In a first step it was assessed whether the fraction of native contacts  provided a suitable reaction coordinate for the simulated folding events. From their equilibrium simulations two thresholds of native-contact-fractions  were chosen that defined folded and unfolded states (a two-state model is assumed). Overlaying the values for the most visited native-contact-fractions during simulation against these thresholds revealed a strong correlation between the two equilibrium probability density maxima and the protein’s fold state. In addition they showed that the range of native-contact-fractions between those found to represent unfolded and folded thresholds were indicative of being on a transition path (defined as the  “.. regions of the trajectories that cross directly from the unfolded well to the folded well ..”).

A further measure was introduced with the contact lifetime test. The log-ratio of the time a contact spent on a transition path vs the time it existed in the unfolded state was calculated and compared in a heat-map to the native contact map coloured by the number of contacts between residues.

figure2

Contact life time test for a selected protein.
Adapted from (3).

Among others this result revealed a clear connection between contacts with longer transition path life times and the number of contacts they made in the native structure.

So what about non-native interactions?

Screenshot from 2014-03-27 12:47:04

One of the measures addressing this question was the Bayesian measure for non-native contacts on transition paths. In the examples used in this paper, no obvious link between being on a transition path given a non-native contact was found unless they were close to native contacts. Further criteria such as the complementary quantity, which is the probability of being on a transition path when a contact is not made, concluded in a similar fashion.

Interestingly, it was found that the one protein that was influenced by non-native contacts was the designed α3D. Best et al. reasoned that additional frustration introduced when building a protein with artificially introduced stability has led to a shifting of helix register giving rise to this outlier.

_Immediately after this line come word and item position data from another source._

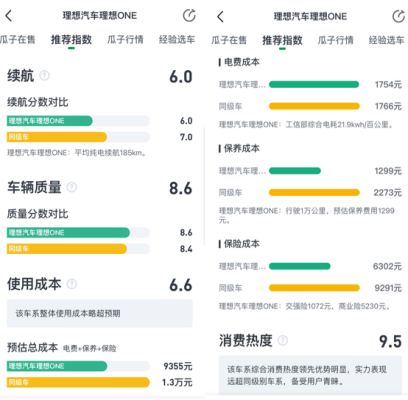Open the help icon beside 车辆质量
This screenshot has height=400, width=408.
(x=72, y=187)
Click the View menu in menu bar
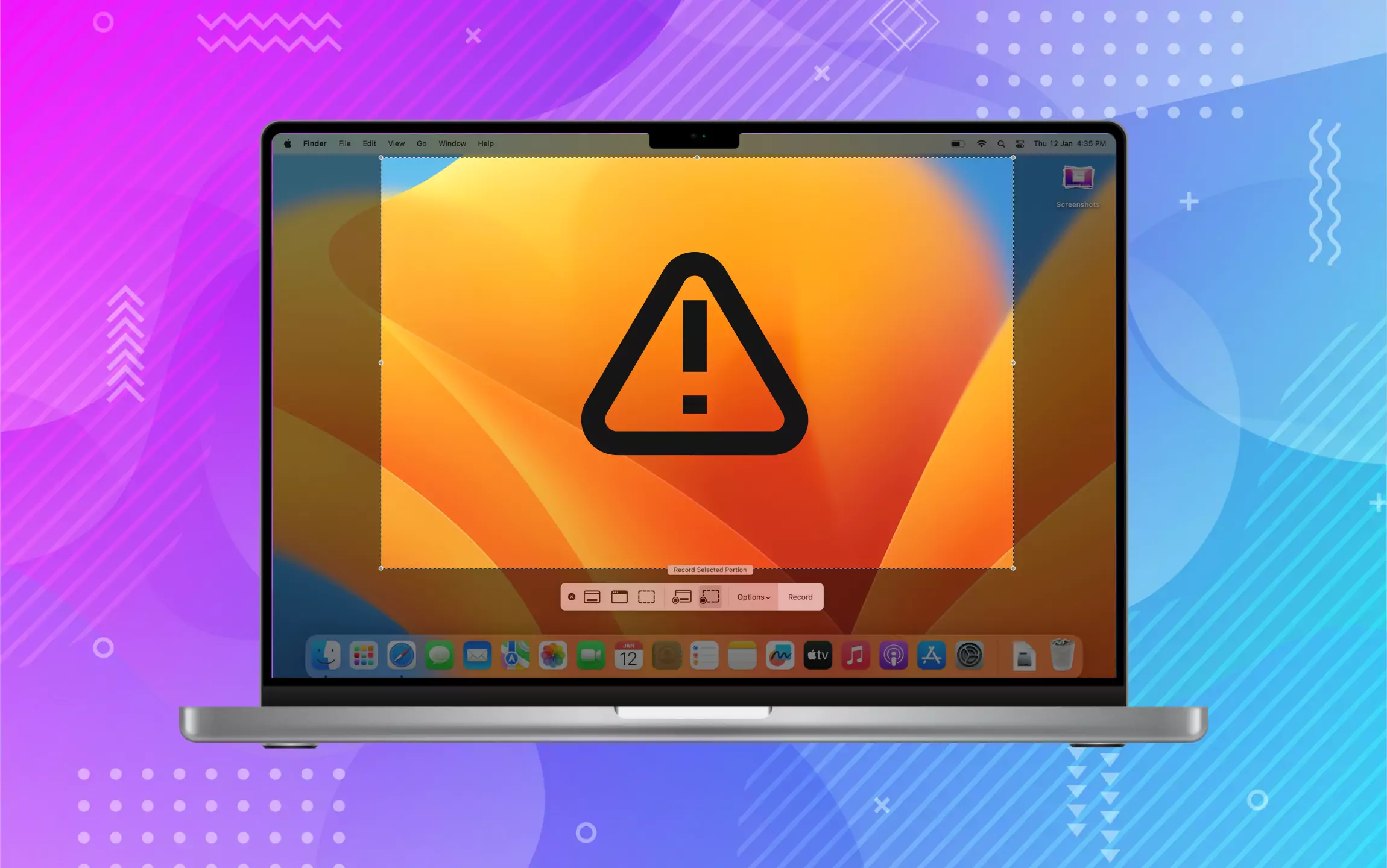1387x868 pixels. [395, 143]
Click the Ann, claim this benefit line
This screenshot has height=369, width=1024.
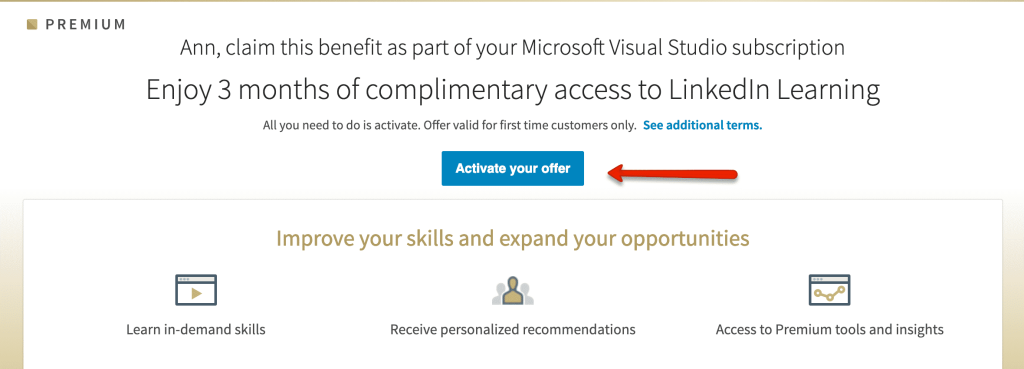click(x=513, y=48)
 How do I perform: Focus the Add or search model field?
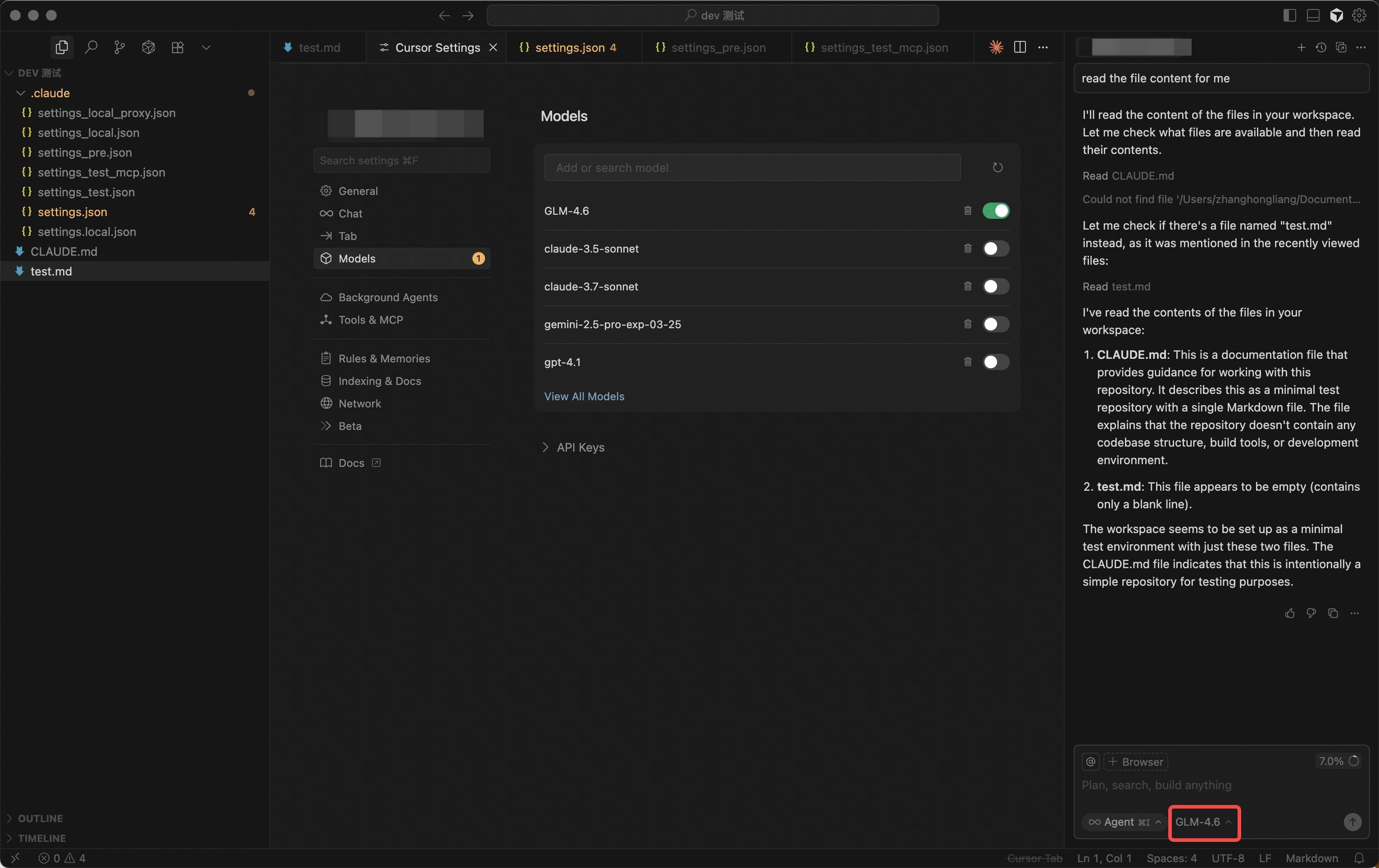[x=751, y=168]
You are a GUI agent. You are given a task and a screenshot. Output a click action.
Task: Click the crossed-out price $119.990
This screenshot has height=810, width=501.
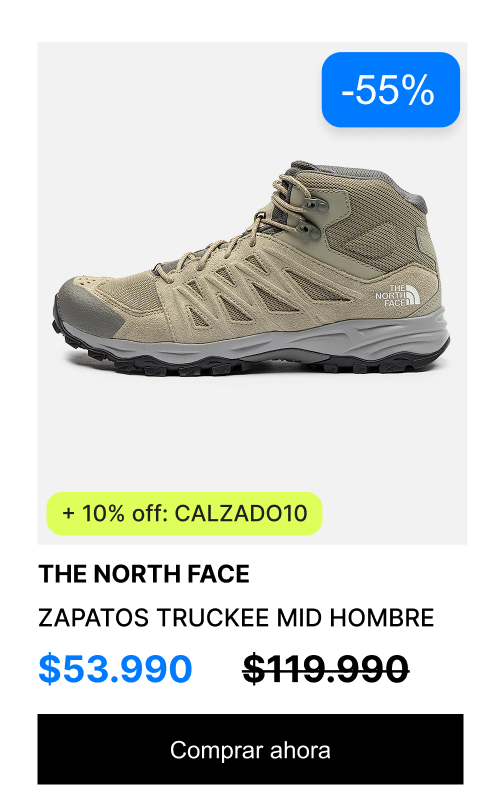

When taken together, these results lay a robust foundation for further studies along the same lines. It is too early to accept or reject the presented findings as universal truth, but strong arguments for the native-centric mechanism being a reasonable model in small fast-folding proteins have been made. It would not be far-fetched to think that larger proteins would adhere to similar principles with non-native contacts modulating the landscape, especially when considering individual downhill folding modules.

References:

(1) Bryngelson, J.D. et al., 1995. Funnels, pathways, and the energy landscape of protein folding: a synthesis. Proteins, 21(3), pp.167–95.

(2) Taketomi, H., Ueda, Y. & Gō, N., 1975. Studies on protein folding, unfolding and fluctuations by computer simulation. I. The effect of specific amino acid sequence represented by specific inter-unit interactions. International journal of peptide and protein research, 7(6), pp.445–59.

(3) Best, R.B., Hummer, G. & Eaton, W.A., 2013. Native contacts determine protein folding mechanisms in atomistic simulations. Proceedings of the National Academy of Sciences of the United States of America, 110(44), pp.17874–9.